In Strefa we have about 15 people. The decisive voice belongs to women with disabilities. The able-people, men, trans-people and non-binary people act as advisers. Now that we have the financing from Batory Foundation we may develop our organisation. We have a self-help group, we do empowerment and accessibility workshops, we do WenDo, we work on a strategy, we support women with disabilities, who tell us about violence and discrimination. We work in virtual space and if there is something to do, we form activity groups. We struggle with architectural, technical and commuting barriers. Sometimes, it is the weather or season that is a problem. In winter, people using crutches have difficulties getting out of the house. We try then to concentrate on what is possible to do remotely. We do not have an office. We work from home, coffee places, where we could. Space accessible for people with disabilities in Krakow is very difficult to find. There are not that many of them. We really want to create a permanent Bank Of Accessibility, in which there would be money for assistance, to cover the cost of a taxi, translation to and from Sign Language, for induction loop. This idea requires great amounts of money, for that reason we are searching for a sponsor. The financial means from the Batory Foundation will stop by the end of the year. Projecting will also stop at some point.

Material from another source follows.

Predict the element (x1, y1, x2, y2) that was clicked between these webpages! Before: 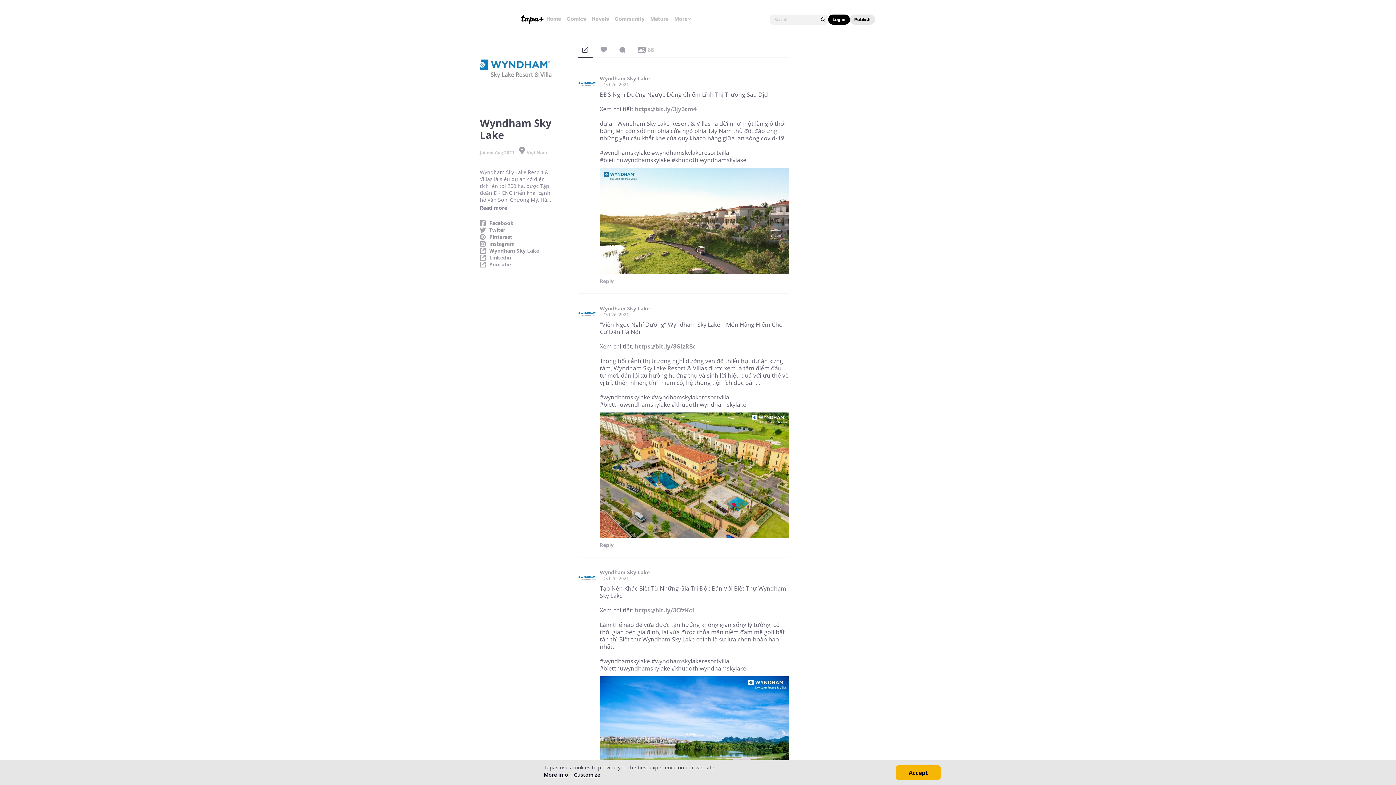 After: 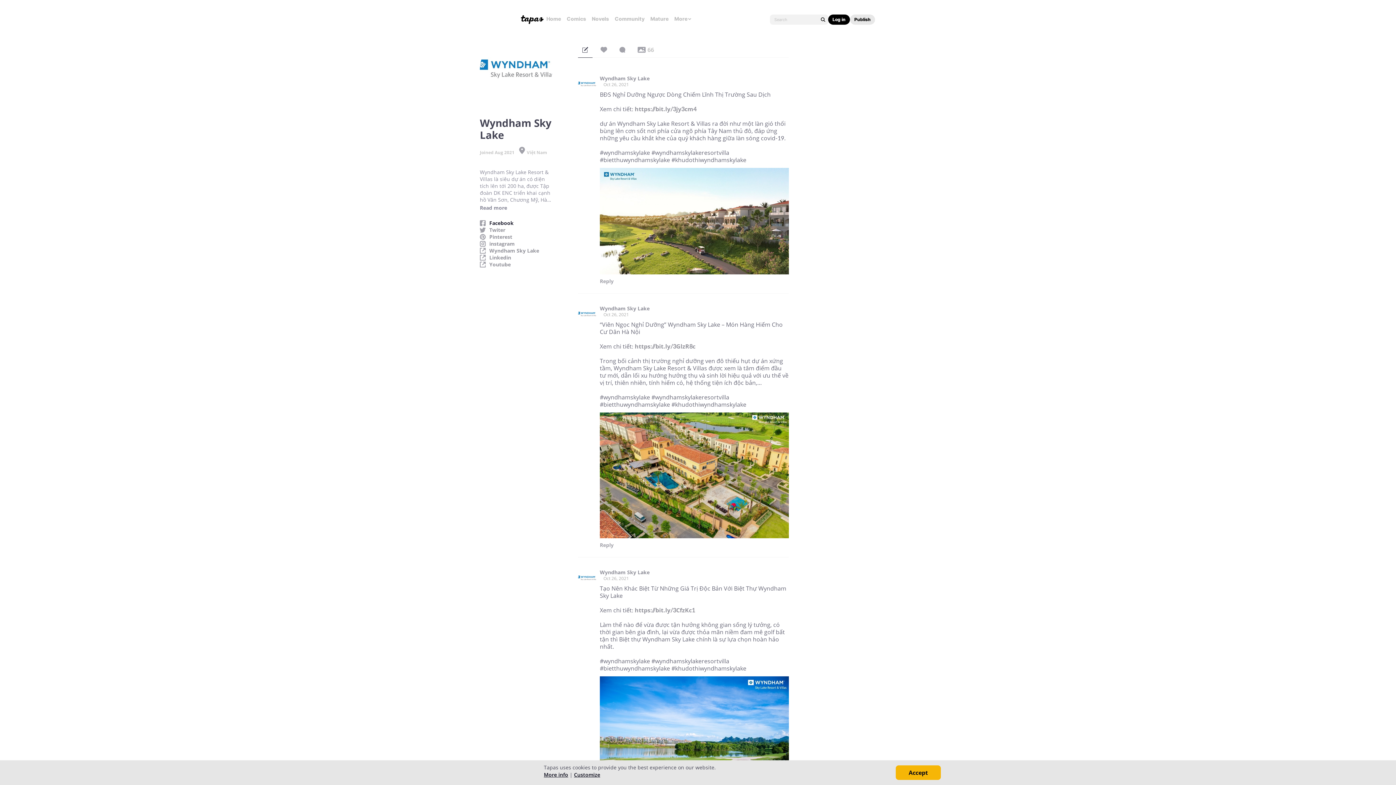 Action: bbox: (489, 220, 563, 226) label: Facebook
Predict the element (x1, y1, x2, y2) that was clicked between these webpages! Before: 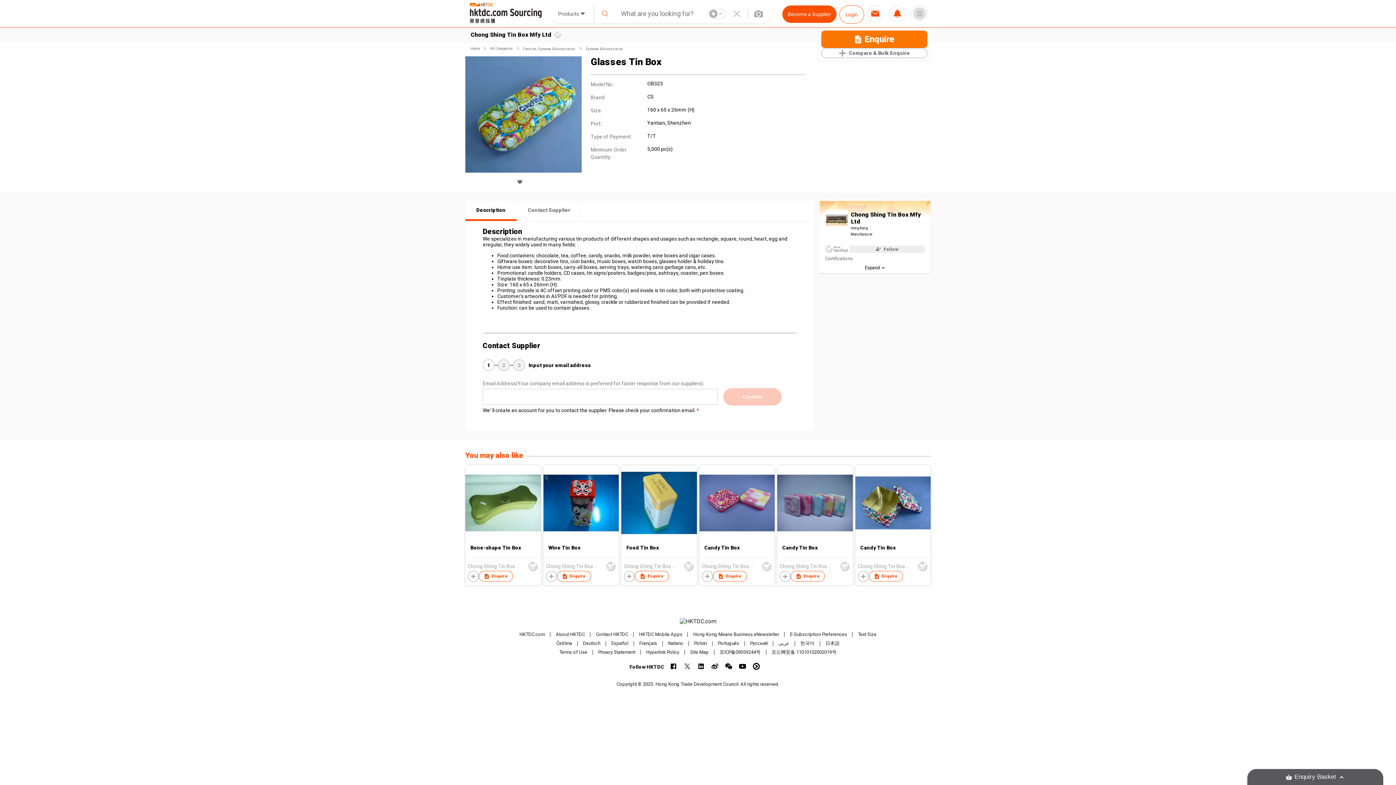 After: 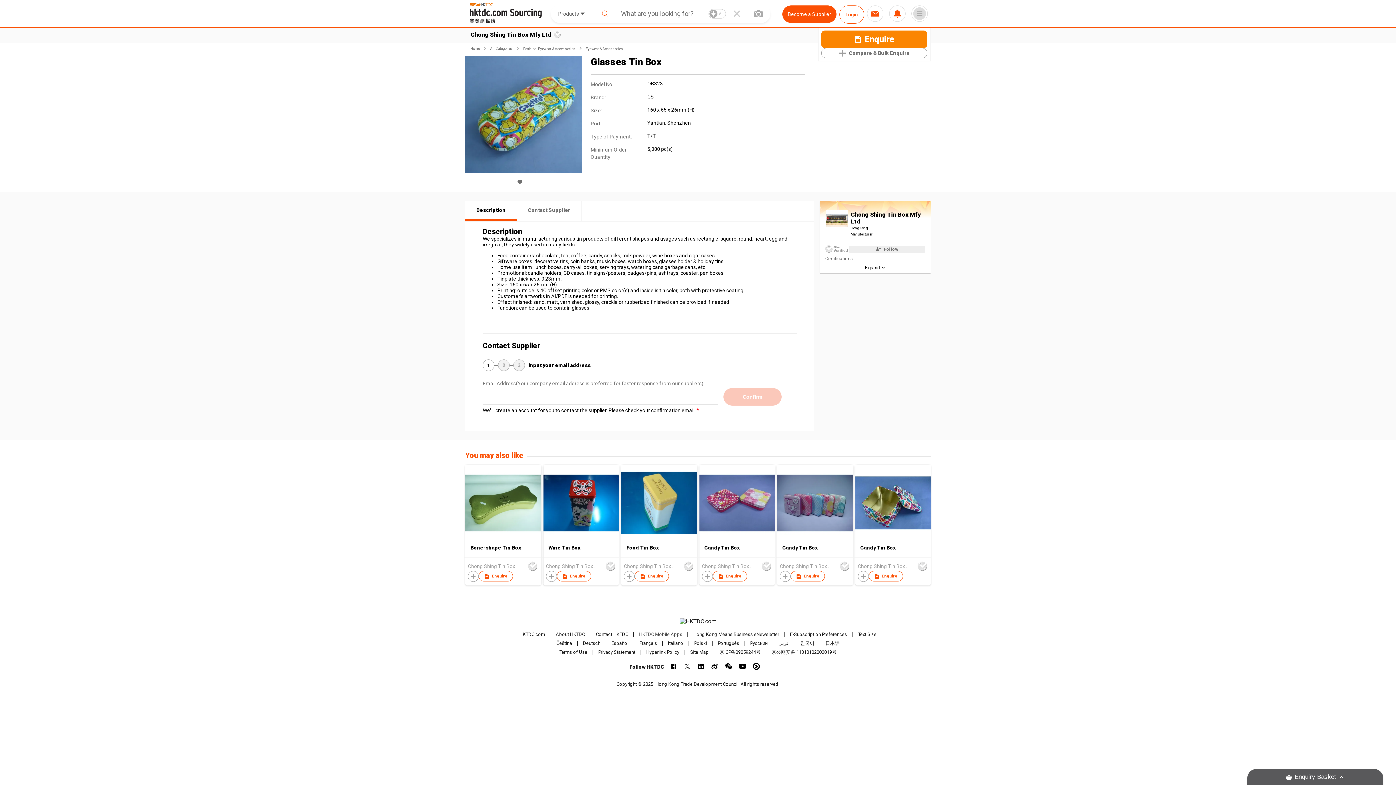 Action: bbox: (639, 632, 682, 637) label: HKTDC Mobile Apps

As far as, I am concerned, activism and work have exhausted me. There is always something to do, some barriers to overcome. In an organisation like ours, you work all the time over your story based on experiences of discrimination and violence. I worked in Strefa half-time for four years for free. Outside Strefa, I had a paid job. I would forget about myself, about my disability and psycho-physical condition. And that organisation was meant for people like me. Unfortunately, the system of work in Polish NGOs does not allow for decent conditions. It brought me, amongst other reasons, to depression. I resigned from being the chairwoman and member of the management. Now I am in Strefa working full-time. Outside this work, I would like to concentrate on dancing. Dancing resued me, but I do not treat it therapeutically. This is my way for activism, for expressing myself, for my sensitivity. All my life, I heard from doctors, that as a disabled person I need to be careful with how much I do. I could not do anything. Now, at the age of 44, I discover that it was not true.

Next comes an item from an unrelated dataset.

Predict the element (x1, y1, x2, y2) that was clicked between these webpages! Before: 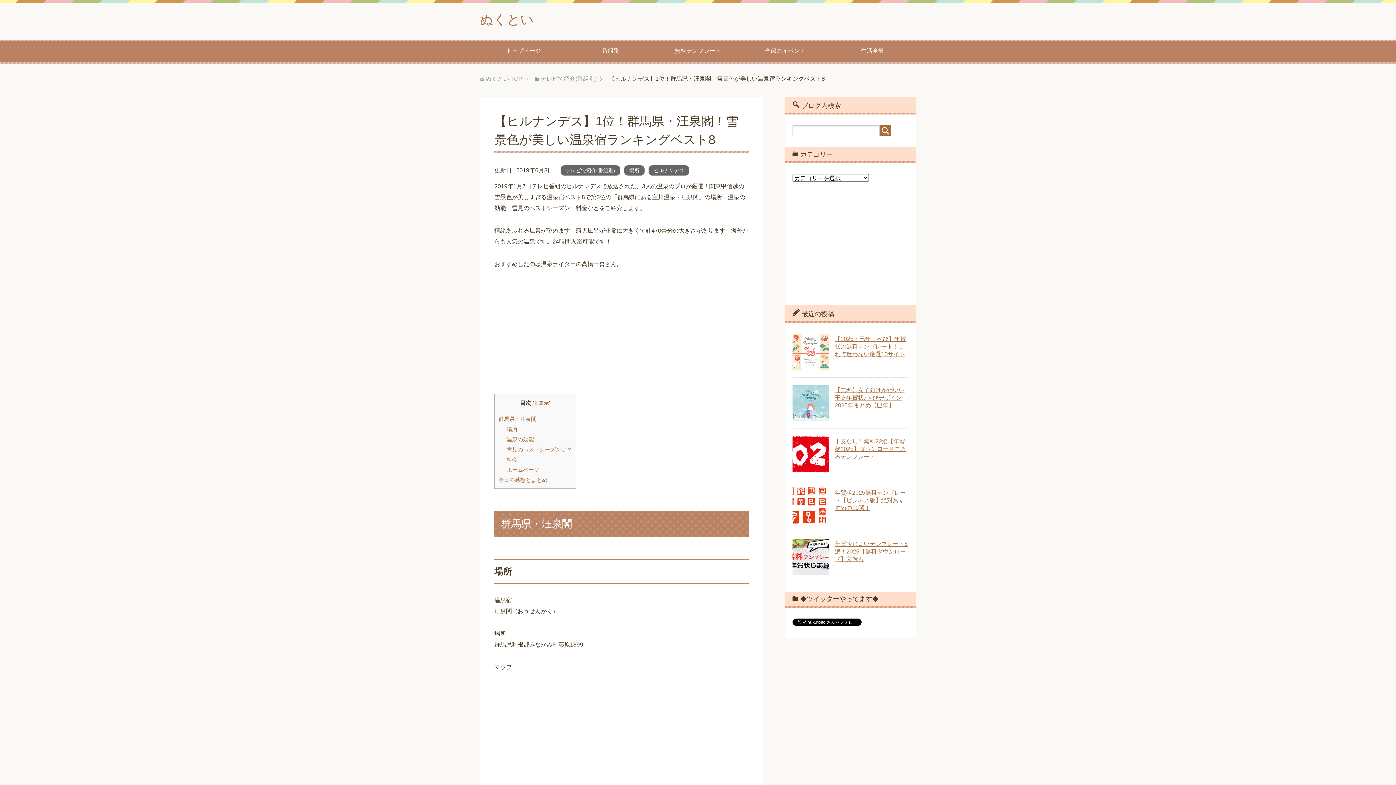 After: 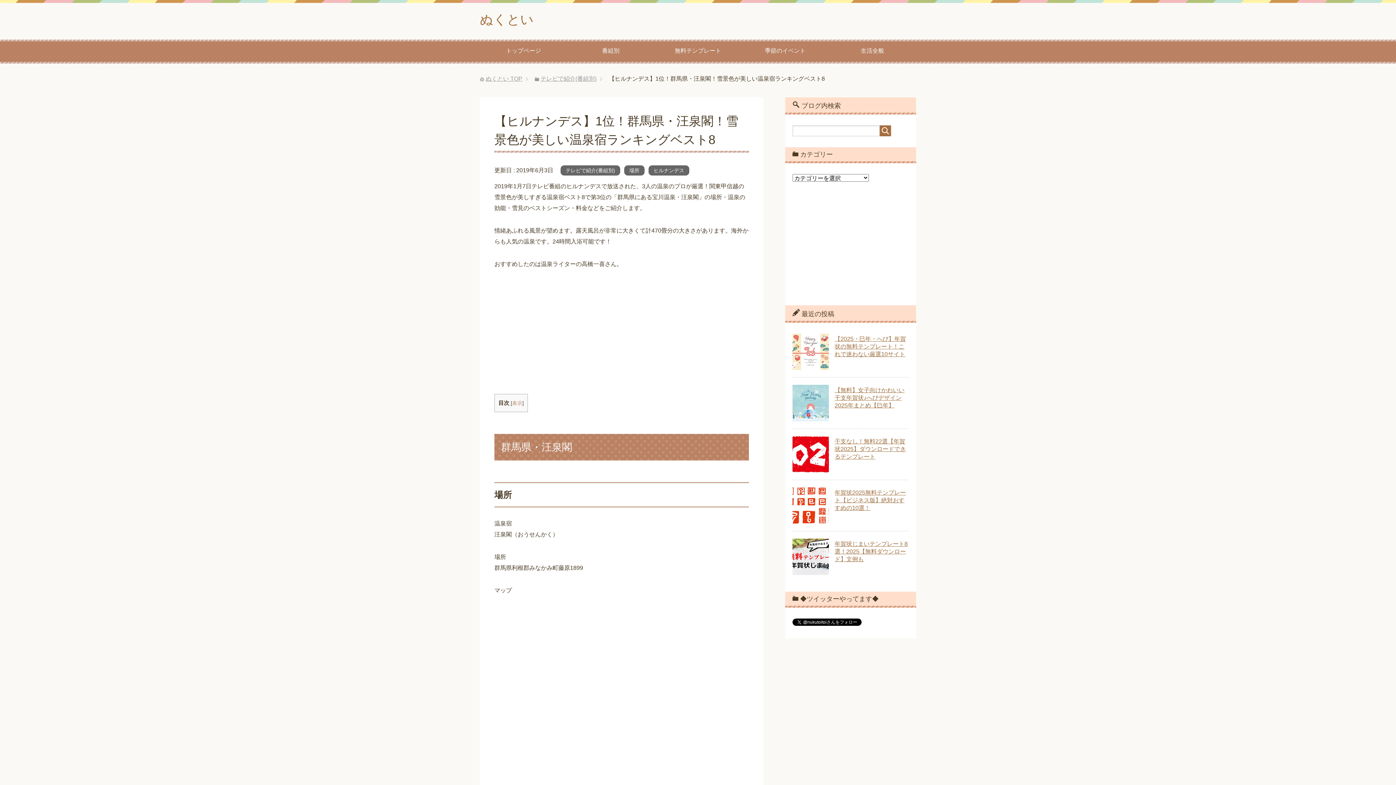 Action: bbox: (534, 400, 549, 406) label: 非表示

It started from a performance called ‘Poruszenie’ [The Stir], which spoke about violence towards women with disabilities. 5 women with disabilities took part in it. We spent 70 hours in practice. It gave us enormous power. I understood that the violence, I experienced in hospitals, residues in my body. That heavy load of trauma can be shaken through work. This is how I can free myself. Before performing, I became WenDo trainer, I saw how much my non-normative body can do. It can do a somersault, it can break a plank of wood, I can shout. It gave me so much force that I understood that my form of activism may be art. Activism can be danced. 

photo: Agnieszka Król, Katarzyna Żeglicka on the stage

In your text published on Wenus z Milo webpage, you write: No everybody is aware that disability is not a personality trait. It is born in contact with architectural and commuting barriers. But most of all, it is born inside our heads.

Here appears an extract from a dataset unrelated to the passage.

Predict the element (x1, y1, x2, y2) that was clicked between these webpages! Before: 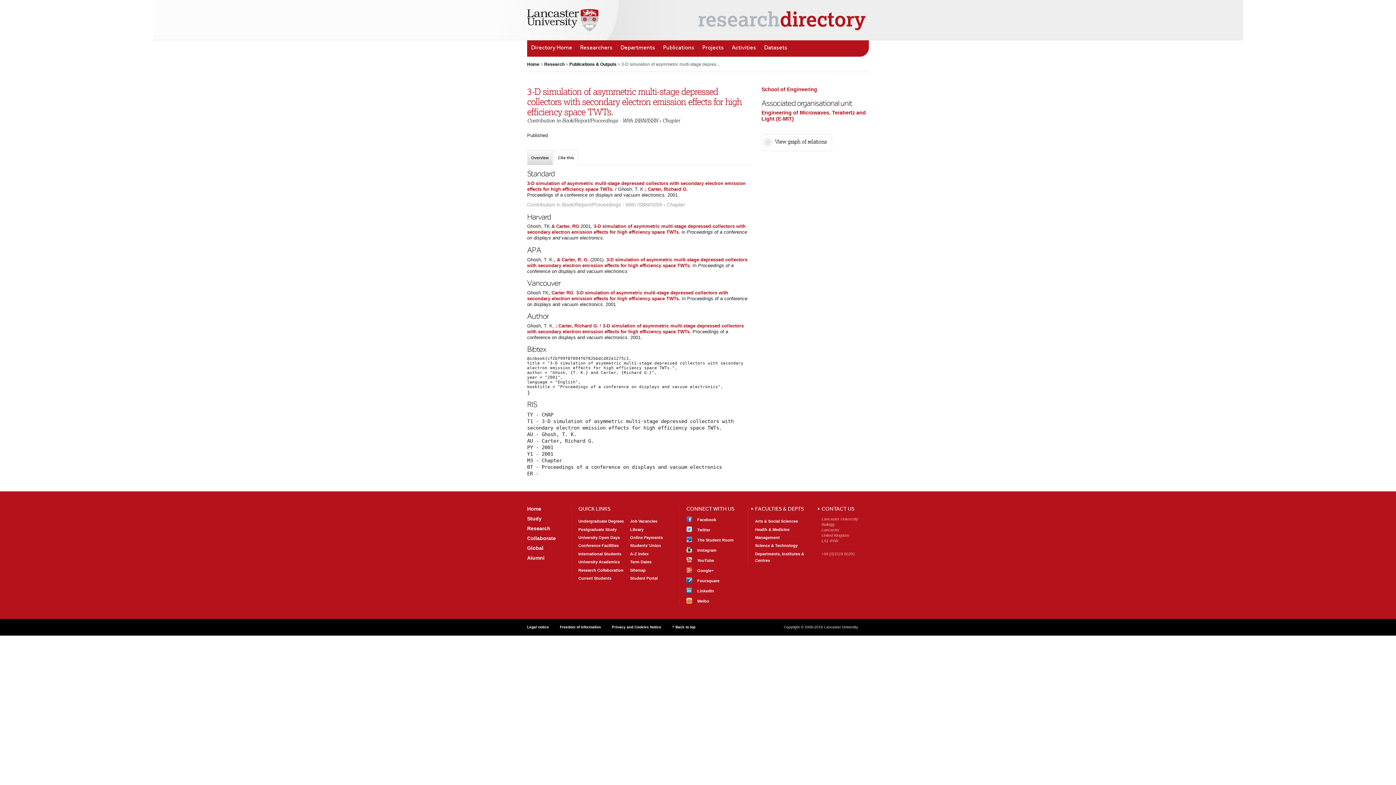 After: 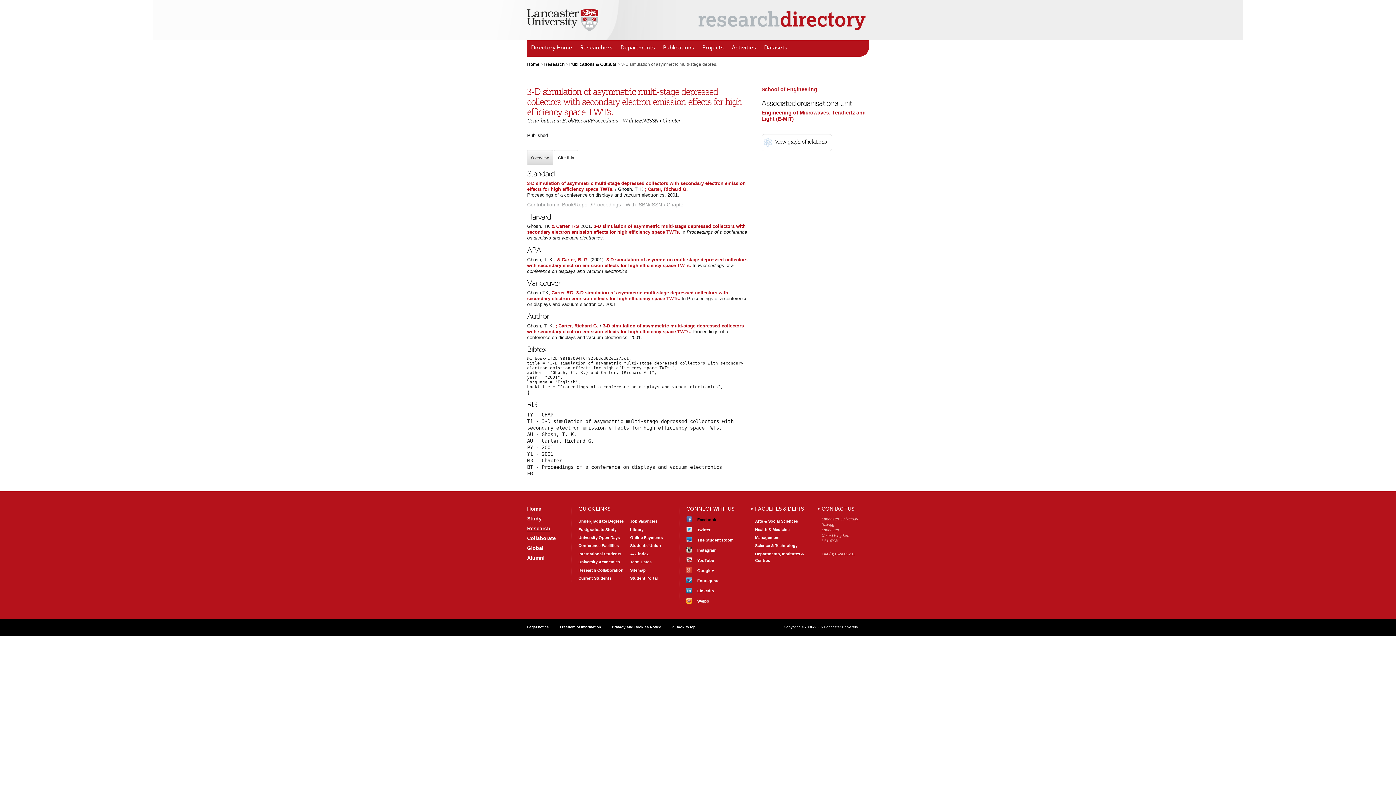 Action: label: Like Us
Facebook bbox: (686, 516, 740, 523)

These words are very important. As no-one is born a woman, but becomes one, in a similar way, no-one is born disabled. How to overcome the barriers, what to do so that we all may live in a more equal and juster society?

I had in mind a social model of disability, which is spoken about by The Convention on the Rights of Persons with Disabilities. It is important not to talk about disability as some isolated problem. It should be spoken about in all spheres of science and life. We need to mark the perspective of disabled people. So when we talk about the emancipation of women, we should not forget people using the wheelchairs, deaf women, the elder women, the blind, and people with a various spectrum of autism. I would like kindergarten children to have anti-discrimination education. I want them to get an education in the world of diverse people.

On May 24, 2019, members of the Strefa Wenus z Milo organization decided to liquidate it. The interview was carried out earlier.